Machine learning and/or AI Connections

  • Machine learning and computer vision are connected. Machine learning has assisted computer vision development related to tracking and recognition processes.
  • The interpretation stage of computer vision uses machine learning, as does digital recording analysis.
  • Object recognition, detection, and identification are key portions of computer vision engineering. Machine learning and deep learning approaches are used in developing object recognition, depending on the needs of the project.
  • Various applications of computer vision utilize machine learning. Some of these applications include video tracking, autonomous vehicles, and various sports technologies.

Computer Vision Engineer Trends

  • The market growth for computer vision engineers is expected to continue at a rate of 19% through 2026.
  • Computer vision is considered the pathway to further humanizing artificial intelligence, and therefore this profession will continue being in demand as the AI market grows.
  • Computer vision technology will broaden in potential function in the future, as this technology becomes more refined and understood, creating additional opportunities and need for computer vision engineers.

Robotic Engineers are designers of robotic systems and robots. These engineers design systems that complete tasks that humans cannot accomplish or do not wish to do. Marketing jobs to these professionals requires understanding of job qualifications, the role of robotic engineers in machine learning and AI, and trends in the job market.
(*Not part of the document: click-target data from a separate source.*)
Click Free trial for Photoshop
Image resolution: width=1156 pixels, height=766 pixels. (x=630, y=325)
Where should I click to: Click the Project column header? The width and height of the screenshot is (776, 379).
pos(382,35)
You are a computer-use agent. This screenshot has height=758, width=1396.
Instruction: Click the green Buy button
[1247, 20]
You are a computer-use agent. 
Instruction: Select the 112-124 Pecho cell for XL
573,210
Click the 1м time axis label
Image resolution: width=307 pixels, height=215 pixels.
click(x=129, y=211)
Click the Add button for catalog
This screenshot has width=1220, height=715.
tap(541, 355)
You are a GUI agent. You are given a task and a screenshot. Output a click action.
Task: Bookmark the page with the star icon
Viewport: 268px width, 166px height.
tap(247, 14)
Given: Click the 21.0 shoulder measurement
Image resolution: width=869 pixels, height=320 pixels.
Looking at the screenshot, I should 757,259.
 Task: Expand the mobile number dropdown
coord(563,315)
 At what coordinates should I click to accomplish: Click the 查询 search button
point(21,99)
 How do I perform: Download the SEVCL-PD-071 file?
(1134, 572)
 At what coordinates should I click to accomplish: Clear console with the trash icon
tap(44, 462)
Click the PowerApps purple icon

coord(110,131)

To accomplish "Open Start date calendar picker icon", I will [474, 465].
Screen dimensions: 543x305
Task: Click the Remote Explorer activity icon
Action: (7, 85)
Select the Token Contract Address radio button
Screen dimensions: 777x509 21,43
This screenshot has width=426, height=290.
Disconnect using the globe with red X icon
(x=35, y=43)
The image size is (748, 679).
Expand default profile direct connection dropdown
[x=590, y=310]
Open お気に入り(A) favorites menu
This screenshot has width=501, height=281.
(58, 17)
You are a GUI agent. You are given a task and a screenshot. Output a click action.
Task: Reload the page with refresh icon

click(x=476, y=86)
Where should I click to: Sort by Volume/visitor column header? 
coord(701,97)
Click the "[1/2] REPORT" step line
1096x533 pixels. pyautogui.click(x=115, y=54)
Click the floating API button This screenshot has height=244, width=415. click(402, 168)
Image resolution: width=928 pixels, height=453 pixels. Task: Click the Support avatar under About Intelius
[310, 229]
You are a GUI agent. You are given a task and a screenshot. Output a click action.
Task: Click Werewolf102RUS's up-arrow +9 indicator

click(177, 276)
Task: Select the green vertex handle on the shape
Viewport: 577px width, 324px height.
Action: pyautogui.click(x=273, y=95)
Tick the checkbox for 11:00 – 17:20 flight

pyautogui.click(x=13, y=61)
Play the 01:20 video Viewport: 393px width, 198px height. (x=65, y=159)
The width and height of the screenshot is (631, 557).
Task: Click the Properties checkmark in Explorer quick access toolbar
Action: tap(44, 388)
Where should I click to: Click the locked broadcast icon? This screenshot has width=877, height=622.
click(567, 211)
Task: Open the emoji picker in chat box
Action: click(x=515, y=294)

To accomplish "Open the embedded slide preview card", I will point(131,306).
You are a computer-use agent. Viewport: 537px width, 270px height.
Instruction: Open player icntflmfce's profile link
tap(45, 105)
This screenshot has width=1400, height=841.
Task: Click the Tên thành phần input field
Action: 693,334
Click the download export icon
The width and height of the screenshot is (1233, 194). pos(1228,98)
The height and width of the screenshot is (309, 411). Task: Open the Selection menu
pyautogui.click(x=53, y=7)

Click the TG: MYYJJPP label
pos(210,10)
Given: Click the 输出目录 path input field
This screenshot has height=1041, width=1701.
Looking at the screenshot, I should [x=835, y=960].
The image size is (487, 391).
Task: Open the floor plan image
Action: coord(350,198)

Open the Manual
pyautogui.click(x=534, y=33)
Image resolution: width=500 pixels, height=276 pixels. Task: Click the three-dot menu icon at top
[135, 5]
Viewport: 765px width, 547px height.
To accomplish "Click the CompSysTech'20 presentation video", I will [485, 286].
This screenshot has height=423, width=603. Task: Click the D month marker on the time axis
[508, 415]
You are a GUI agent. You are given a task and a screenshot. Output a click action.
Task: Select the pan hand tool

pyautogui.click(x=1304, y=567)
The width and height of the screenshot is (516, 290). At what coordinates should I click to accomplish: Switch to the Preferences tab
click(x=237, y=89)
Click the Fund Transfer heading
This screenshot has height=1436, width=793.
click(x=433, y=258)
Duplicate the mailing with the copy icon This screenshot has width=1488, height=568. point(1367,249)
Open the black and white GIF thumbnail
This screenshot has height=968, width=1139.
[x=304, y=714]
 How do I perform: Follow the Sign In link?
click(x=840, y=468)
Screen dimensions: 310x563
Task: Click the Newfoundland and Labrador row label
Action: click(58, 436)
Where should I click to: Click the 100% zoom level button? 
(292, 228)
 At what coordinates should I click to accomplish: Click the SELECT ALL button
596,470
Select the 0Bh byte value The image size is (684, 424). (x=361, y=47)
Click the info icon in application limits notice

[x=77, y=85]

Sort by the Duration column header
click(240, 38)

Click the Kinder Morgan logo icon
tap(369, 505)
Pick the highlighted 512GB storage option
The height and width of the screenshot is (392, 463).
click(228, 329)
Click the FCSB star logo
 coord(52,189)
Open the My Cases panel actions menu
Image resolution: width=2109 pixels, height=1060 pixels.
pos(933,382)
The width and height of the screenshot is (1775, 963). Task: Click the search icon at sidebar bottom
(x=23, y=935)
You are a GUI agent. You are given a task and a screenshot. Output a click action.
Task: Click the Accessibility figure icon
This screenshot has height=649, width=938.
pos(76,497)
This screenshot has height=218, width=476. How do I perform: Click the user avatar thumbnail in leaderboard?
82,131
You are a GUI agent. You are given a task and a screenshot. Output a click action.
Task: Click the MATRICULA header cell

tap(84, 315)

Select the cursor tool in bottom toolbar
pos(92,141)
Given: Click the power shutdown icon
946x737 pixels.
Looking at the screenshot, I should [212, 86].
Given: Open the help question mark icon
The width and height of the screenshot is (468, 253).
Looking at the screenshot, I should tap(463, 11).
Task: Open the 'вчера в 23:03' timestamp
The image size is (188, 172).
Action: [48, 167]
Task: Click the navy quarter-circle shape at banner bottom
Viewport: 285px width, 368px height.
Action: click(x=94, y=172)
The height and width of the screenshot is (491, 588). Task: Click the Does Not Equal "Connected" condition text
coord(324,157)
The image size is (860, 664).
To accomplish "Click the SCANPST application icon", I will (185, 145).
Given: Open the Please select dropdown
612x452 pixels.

Qualifications and Job Duties

  • Robotic engineer job duties include configuring and testing robots, designing robotic systems and software to control the systems.
  • These engineers also serve as technical support for the robotic systems created and are expected to review costs associated with the robotic projects and teaching robotic technology.
  • Robotic engineers need a minimum education of a bachelor's degree in a field related to mechanical engineering, and positions beyond entry level require state licensure.
  • Robotics engineering positions tend to require skills in at least one of the following areas: computer aided drafting and design, building, and research and development.

Machine learning and AI Connection

  • Several AI and machine learning approaches apply to robotics. These involve engineers teaching robots vision, grasping, motion control, and understanding data patterns.
  • Machine learning can assist with object recognition, thereby enhancing robotic vision created by robotic engineers.
  • Robotics engineers use machine learning to teach the movement of grasping objects, teaching appropriate positioning for the grasp.
  • Motion control is developed by machine learning processes, teaching robots to interact with the environment and navigate obstacles.
  • Robotic engineers also use machine learning to interpret data patterns and make decisions without supervision.

Job Market Trends

  • Mechanical engineer jobs, of which robotics engineers are a portion, is expected to grow at a rate of 4% through 2028.
  • Trends specific to robotics engineering jobs show an estimated 9% growth rate through 2026.
  • Robotics engineers are essential in developing telepresence robots, which have audio and video capability and are able to be remotely operated. The market value for this technology and robots in 2018 was $148.3 million, with an expectation of a market value of $285.4 million by 2024, creating an additional niche of opportunity for robotics engineers.